New England Patriots
- Title: Offensive coordinator

Personal information
- Born: April 22, 1976 (age 50) Barberton, Ohio, U.S.

Career information
- Position: Wide receiver
- High school: Canton McKinley (OH)
- College: John Carroll (1995–1998)

Career history
- Michigan State (1999) Graduate assistant; New England Patriots (2001–2008); Personnel assistant (2001); ; Defensive assistant (2002–2003); ; Quarterbacks coach (2004–2005); ; Offensive coordinator & quarterbacks coach (2006–2008); ; ; Denver Broncos (2009–2010) Head coach; St. Louis Rams (2011) Offensive coordinator & quarterbacks coach; New England Patriots (2012–2021) Offensive coordinator & quarterbacks coach; Las Vegas Raiders (2022–2023) Head coach; New England Patriots (2025–present) Offensive coordinator;

Awards and highlights
- 6× Super Bowl champion (XXXVI, XXXVIII, XXXIX, XLIX, LI, LIII); NFL Assistant Coach of the Year (2025);

Head coaching record
- Regular season: 20–33 (.377)
- Coaching profile at Pro Football Reference

= Josh McDaniels =

American football coach (born 1976)

Joshua Thomas McDaniels (born April 22, 1976) is an American professional football coach who is the offensive coordinator for the New England Patriots of the National Football League (NFL). He has served as the offensive coordinator of the Patriots for 14 non-consecutive seasons. Outside of his Patriots tenure, McDaniels was the head coach of the Denver Broncos from 2009 to 2010 and the Las Vegas Raiders from 2022 to 2023.

During McDaniels' first stint as New England's offensive coordinator from 2006 to 2008, the team set the season record for points scored and became the first team to win all 16 regular season games in 2007. In his second stint from 2012 to 2021, the Patriots won three Super Bowl titles. McDaniels rejoined New England a third time in 2025, winning AP NFL Assistant Coach of the Year the same season.

==Playing career==
Recruited out of Canton McKinley High School by Greg Debeljak, McDaniels attended John Carroll University, where he played football mostly as a wide receiver from 1995 to 1998. Although a quarterback in high school, McDaniels lost out at that position at John Carroll to Nick Caserio, who joined the Patriots staff in 2001 (the same year as McDaniels). His other teammates at John Carroll included London Fletcher, formerly a linebacker with the St. Louis Rams, Buffalo Bills, and Washington Redskins as well as Brian Polian, the former head coach at the University of Nevada-Reno, Jerry Schuplinski, the New York Giants quarterbacks coach, Tom Telesco, former general manager of the Las Vegas Raiders and Dave Ziegler, Telesco's predecessor as general manager of the Raiders.

==Coaching career==
===Michigan State===
McDaniels began his coaching career as a senior graduate assistant at Michigan State University in 1999 under Nick Saban, parlaying his dad's friendship with Saban. After assisting Michigan State, McDaniels moved to Cleveland and worked as a plastics sales representative.

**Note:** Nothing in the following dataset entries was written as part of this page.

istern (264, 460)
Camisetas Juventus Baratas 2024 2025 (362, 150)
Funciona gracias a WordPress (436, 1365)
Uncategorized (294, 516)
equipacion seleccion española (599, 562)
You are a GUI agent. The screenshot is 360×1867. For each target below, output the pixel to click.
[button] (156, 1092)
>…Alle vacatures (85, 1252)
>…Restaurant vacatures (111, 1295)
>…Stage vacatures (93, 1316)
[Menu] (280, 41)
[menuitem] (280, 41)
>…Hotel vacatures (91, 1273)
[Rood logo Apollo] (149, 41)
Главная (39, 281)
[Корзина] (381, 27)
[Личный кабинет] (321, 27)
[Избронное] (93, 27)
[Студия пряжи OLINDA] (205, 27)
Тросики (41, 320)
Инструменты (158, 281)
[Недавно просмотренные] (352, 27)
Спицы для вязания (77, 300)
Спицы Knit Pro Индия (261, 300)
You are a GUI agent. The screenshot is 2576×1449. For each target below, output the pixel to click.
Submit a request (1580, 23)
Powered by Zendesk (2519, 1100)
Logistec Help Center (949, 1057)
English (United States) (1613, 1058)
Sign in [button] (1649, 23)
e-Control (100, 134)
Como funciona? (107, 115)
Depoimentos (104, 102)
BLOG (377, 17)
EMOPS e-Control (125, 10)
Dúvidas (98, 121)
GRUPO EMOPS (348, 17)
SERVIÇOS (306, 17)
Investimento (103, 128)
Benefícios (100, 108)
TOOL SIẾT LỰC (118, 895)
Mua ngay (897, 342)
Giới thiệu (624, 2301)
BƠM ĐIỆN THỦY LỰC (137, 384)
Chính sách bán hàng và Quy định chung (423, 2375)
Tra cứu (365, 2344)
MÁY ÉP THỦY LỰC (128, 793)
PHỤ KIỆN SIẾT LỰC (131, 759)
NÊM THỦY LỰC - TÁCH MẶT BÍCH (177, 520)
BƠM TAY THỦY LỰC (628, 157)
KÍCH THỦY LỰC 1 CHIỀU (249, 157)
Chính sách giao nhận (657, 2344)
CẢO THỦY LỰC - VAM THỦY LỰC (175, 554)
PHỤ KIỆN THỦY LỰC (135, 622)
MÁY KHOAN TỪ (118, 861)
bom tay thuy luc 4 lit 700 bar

===New England Patriots (first stint)===
McDaniels joined the Patriots in 2001 as a personnel assistant. From 2002 to 2003, he served as a defensive coaching assistant for the team, working with the defensive backs in 2003. In 2004, McDaniels became the team's quarterbacks coach. In his first four seasons with the team, the Patriots won three Super Bowls: Super Bowl XXXVI, Super Bowl XXXVIII, and Super Bowl XXXIX. After offensive coordinator Charlie Weis left the team following the 2004 season, the Patriots did not name an offensive coordinator for the 2005 season. According to The New York Times in 2008, it was McDaniels who called the offensive plays for the 2005 season, although suggestions to that effect were made in 2005. After the season, McDaniels was officially promoted to offensive coordinator, while retaining his responsibilities coaching the team's quarterbacks.

In the 2007 season, with McDaniels at the helm of the offense, the Patriots set NFL records, scoring 75 touchdowns (67 on offense, 50 passing and 17 rushing) and 589 points, leading to rumors that McDaniels might leave the Patriots for a head coaching job. However, McDaniels withdrew his name from consideration during the Patriots' January 2008 playoff run. Shortly after the Patriots' loss in Super Bowl XLII, Patriots head coach Bill Belichick gave McDaniels a five-page typed report on what it takes to be an effective head coach and run a winning organization, which McDaniels termed "his bible." Throughout the 2008 season, the two met to discuss the report and allow McDaniels to ask non-coaching questions that he brought to later head coaching interviews.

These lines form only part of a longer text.